DHI Group, Inc. v. Kent, No. 16-1670, 2017 WL 4837730 (S.D.
Tex. Oct. 26, 2017)
DHI and Oilpro compete in the market for websites for oil
and gas professionals that include job postings. DHI filed a lawsuit against
Oilpro and others asserting that the defendants hacked into their system, and
Oilpro counterclaimed for DHI’s alleged copying from Oilpro’s own website,
alleging multiple claims, which the court refused to dismiss on grounds that
give lots of leeway to website owners to make breach of contract, copyright,
CFAA, and DMCA claims.
Breach of contract: Oilpro had a browsewrap agreement on its
website, not requiring affirmative assent to access the website. To enforce a browsewrap, “it is necessary to
show the user had actual or constructive knowledge of the terms and conditions
to prove a valid contract exists between the user and the owner of the
website.” Oilpro plausibly alleged such knowledge by alleging that DHI “knew or
should have known that Oilpro’s Terms and Conditions prohibited this conduct
because [DHI’s] terms of use for [its] own website prohibit this same sort of
conduct.” This was enough, where both parties were “sophisticated businesses
that use browsewrap agreements on their websites.”

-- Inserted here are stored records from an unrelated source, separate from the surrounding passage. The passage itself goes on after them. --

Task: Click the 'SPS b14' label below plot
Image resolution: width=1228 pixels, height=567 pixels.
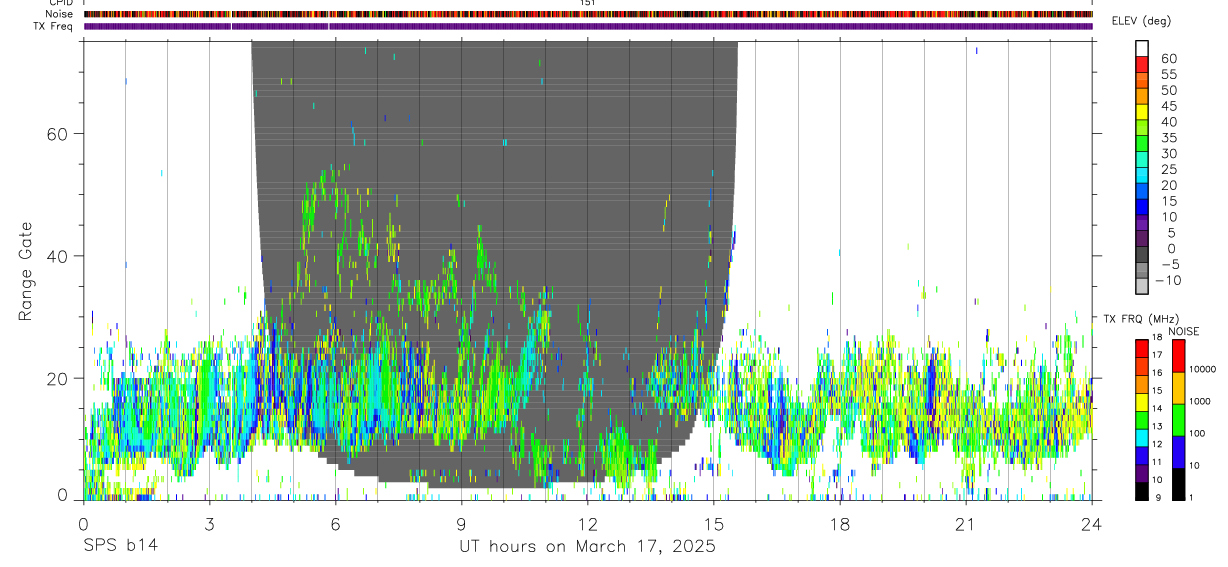Action: click(x=119, y=547)
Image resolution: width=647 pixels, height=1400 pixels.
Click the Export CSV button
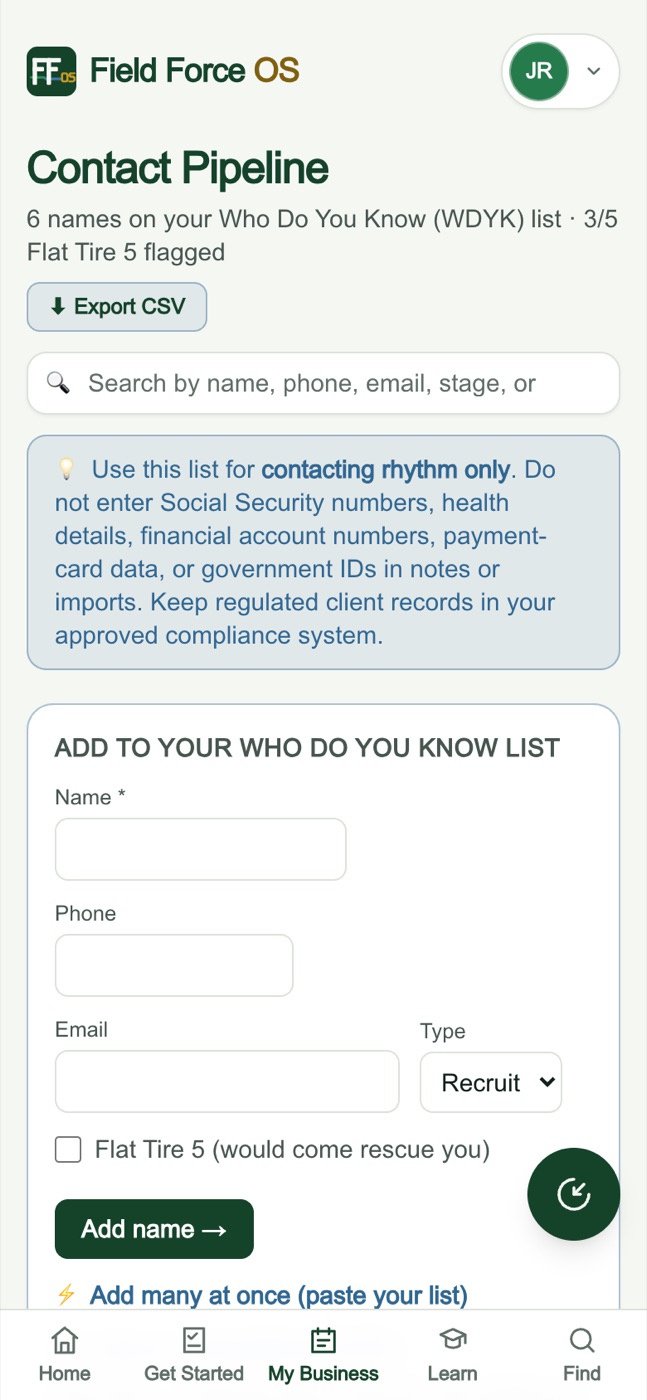click(117, 307)
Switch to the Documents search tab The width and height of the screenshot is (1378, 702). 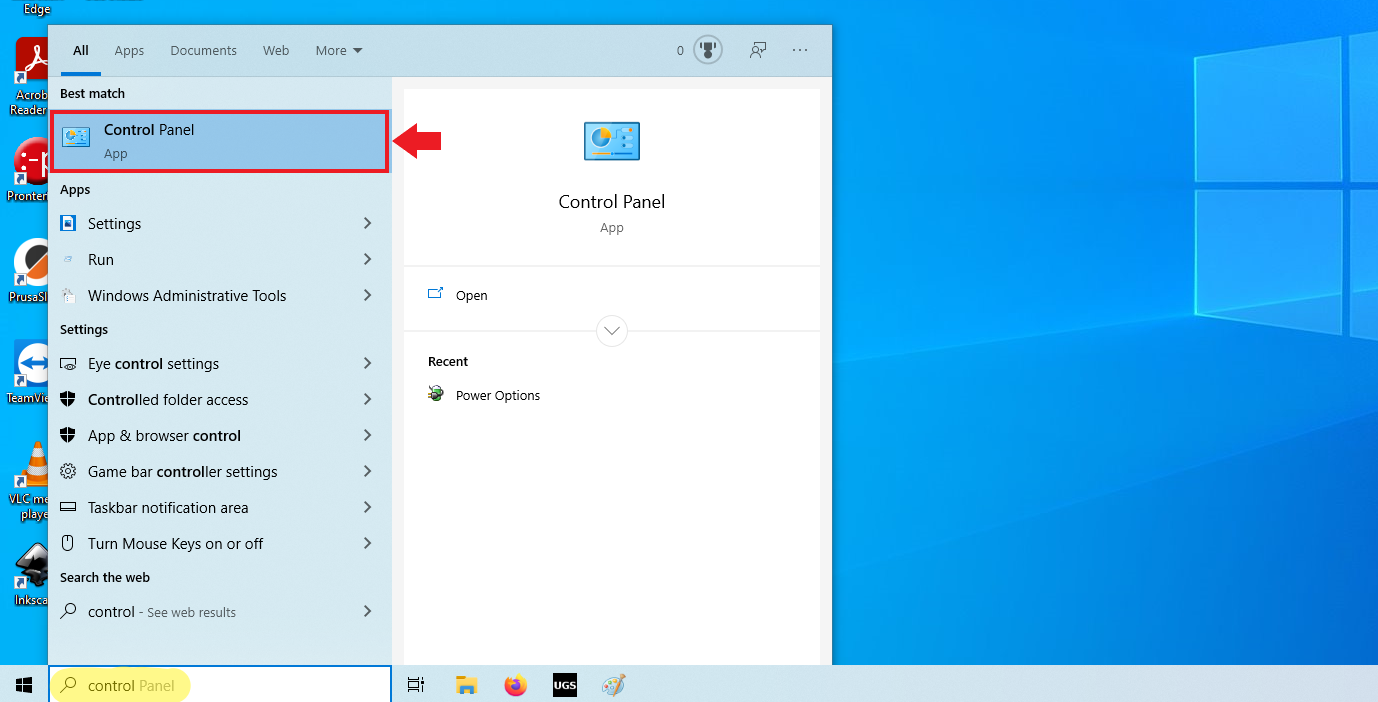(x=203, y=50)
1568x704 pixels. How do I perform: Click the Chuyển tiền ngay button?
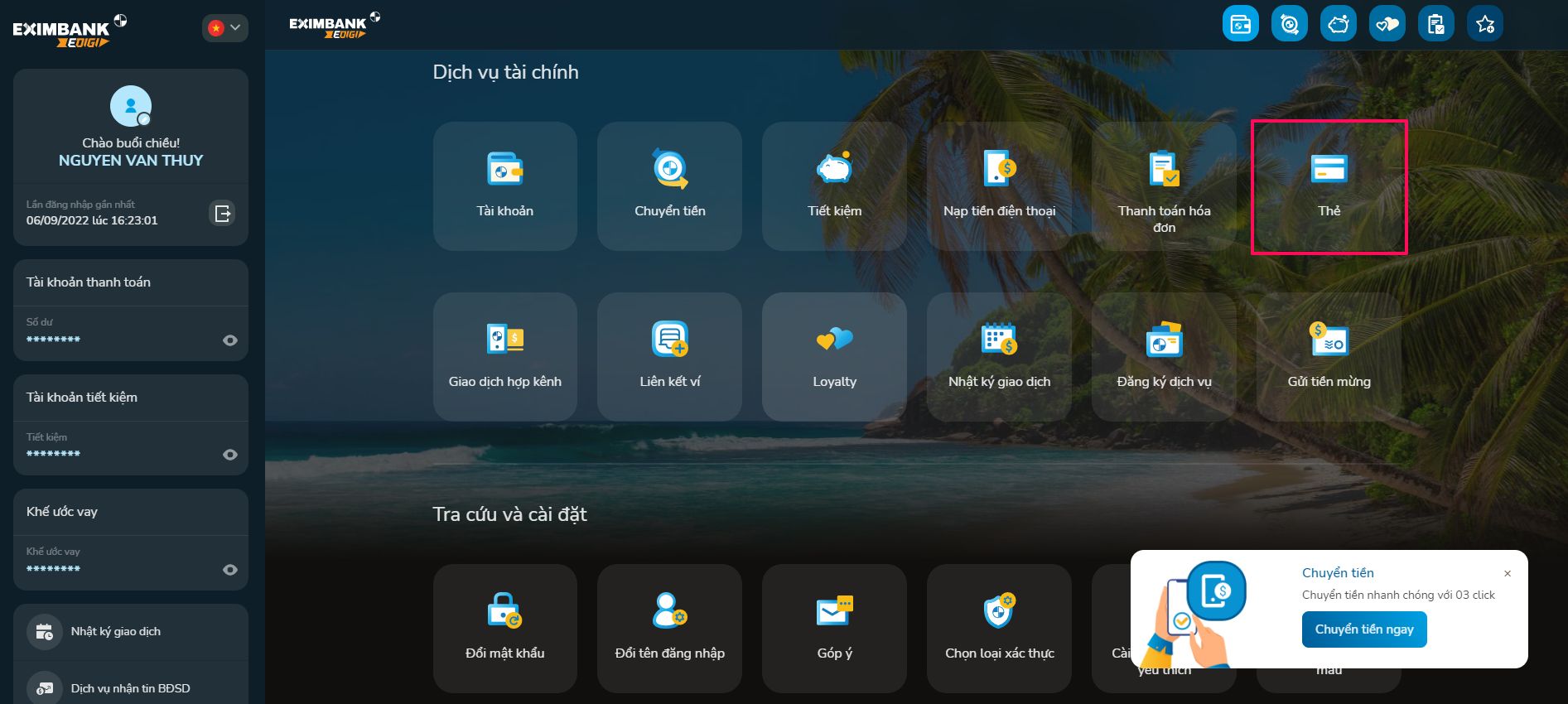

Copyright: DHI argued that Oilpro didn’t identify any
material, information, or work that was both subject to copyright protection
and actually copied by DHI. However, Oilpro alleged that it owned a valid
copyright to its website and that DHI accessed it and copied data, member
profiles, and other information from the website. Under the Twombly/Iqbal
plausibility standard, it was enough to plead that the entire Oilpro website
was an original work that includes a “distinctive page layout, design,
graphical elements, and organization of member profile pages....” and that DHI
“improperly downloaded data, member profiles, and other information from the
Oilpro Website” and “then published information from the Oilpro Website on a
website owned by DHI Group called Dice Open Web....” Since Oilpro alleged
ownership of the entire website, and that DHI published Oilpro’s copied
information on its own website, Oilpro stated a plausible claim for copyright
infringement. [No no no—owning the overall layout doesn’t mean owning
everything that might be copied. The
proper allegation would be that DHI copied copyrightable elements.] DHI’s objections to the Magistrate Judge’s
recommendation to deny its motion to dismiss the copyright infringement claim
is OVERRULED.
The court also denied DHI’s motion to dismiss Oilpro’s DMCA
counterclaim because it alleged that it “had technological measures in place,
including a robots.txt file, monitoring software, and firewall software, to
prevent automated technologies from accessing the website” and DHI “circumvented
these technological measures to access the Oilpro website and download material
that was then published on [DHI’s] own website.” Specifically, robots.txt was
plausibly a technological measure, as other cases have held. But note: The statute also requires that the
measure “[e]ffectively controls access to a work” defined as a measure that,
“in the ordinary course of its operation, require[ ] the application of
information, or a process of treatment, with the authority of the copyright
owner, to gain access to the work.” How does robots.txt require the application
of information to gain access, as opposed to provide extra information to
potential accessors?
Trademark infringement: Oilpro successfully alleged that it
had a protectable mark that DHI used to cause confusion about the
authorization/sponsorship of the DHI site.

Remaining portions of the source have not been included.